===== DATA UNDER STUDY

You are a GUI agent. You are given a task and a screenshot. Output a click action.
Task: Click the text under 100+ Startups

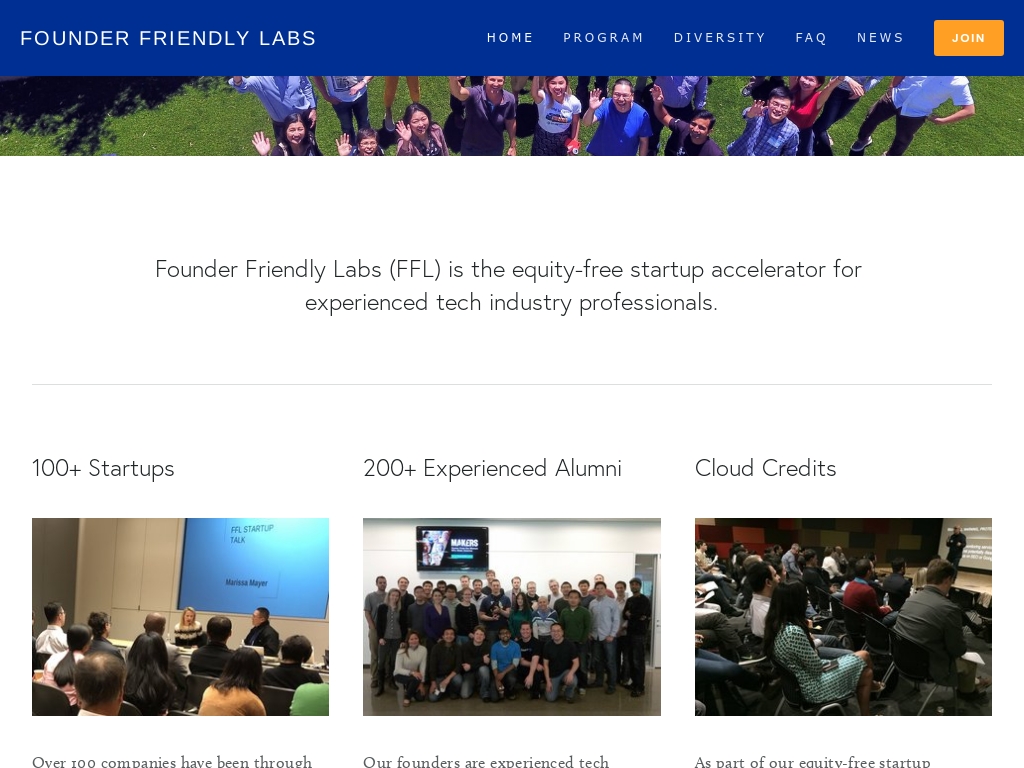pos(172,761)
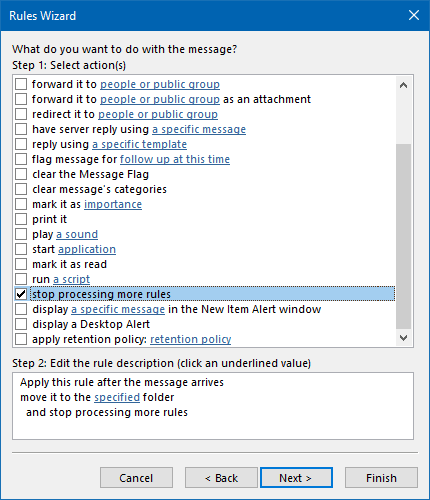Screen dimensions: 430x500
Task: Click the Next button
Action: [296, 478]
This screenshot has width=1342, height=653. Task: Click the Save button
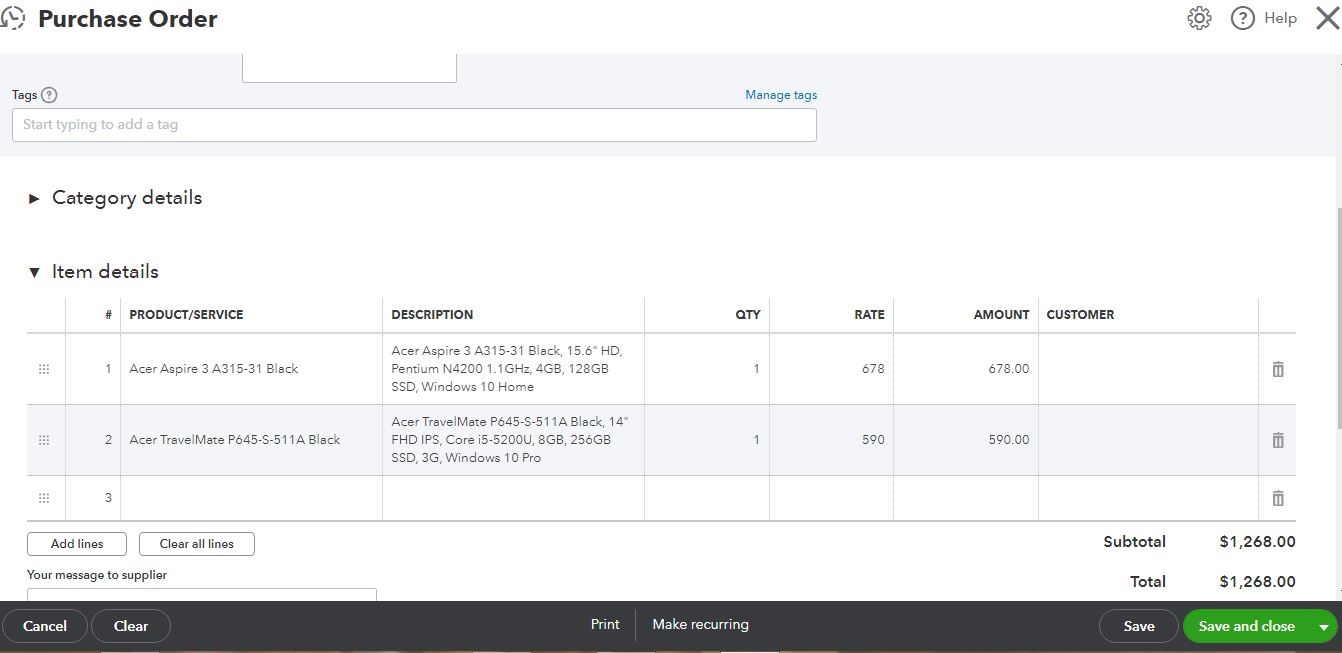tap(1138, 626)
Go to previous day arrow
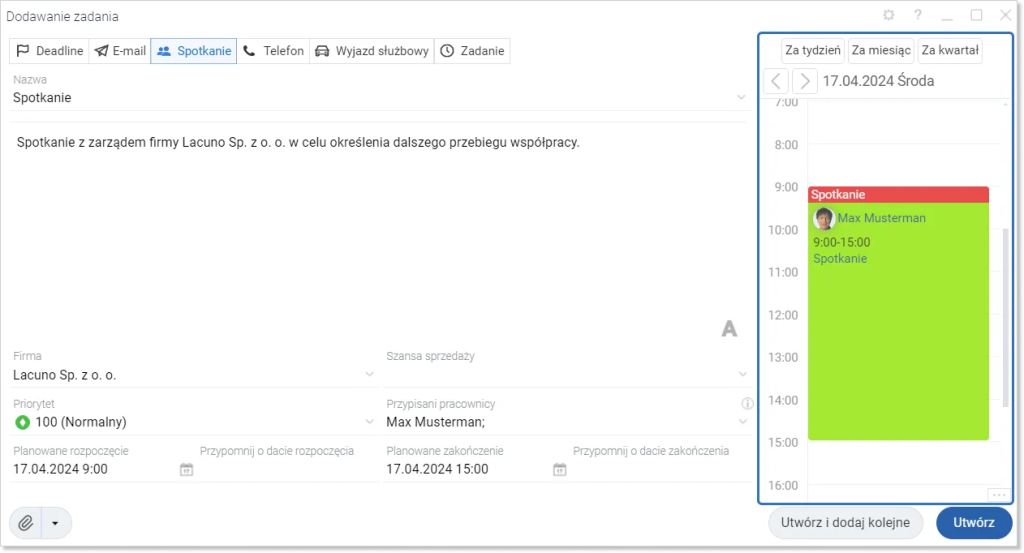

==========

> DIRECTIONS FOR THIS TASK:
The output is to be the material in full and unaltered, with pictures omitted.

> EXPECTED ANSWER:
You are a GUI agent. You are given a task and a screenshot. Output a click action.
Task: Click the text under 100+ Startups

pos(172,761)
Screen dimensions: 430x500
Task: Click the Next button
Action: [296, 478]
This screenshot has width=1342, height=653. Task: Click the Save button
tap(1138, 626)
Go to previous day arrow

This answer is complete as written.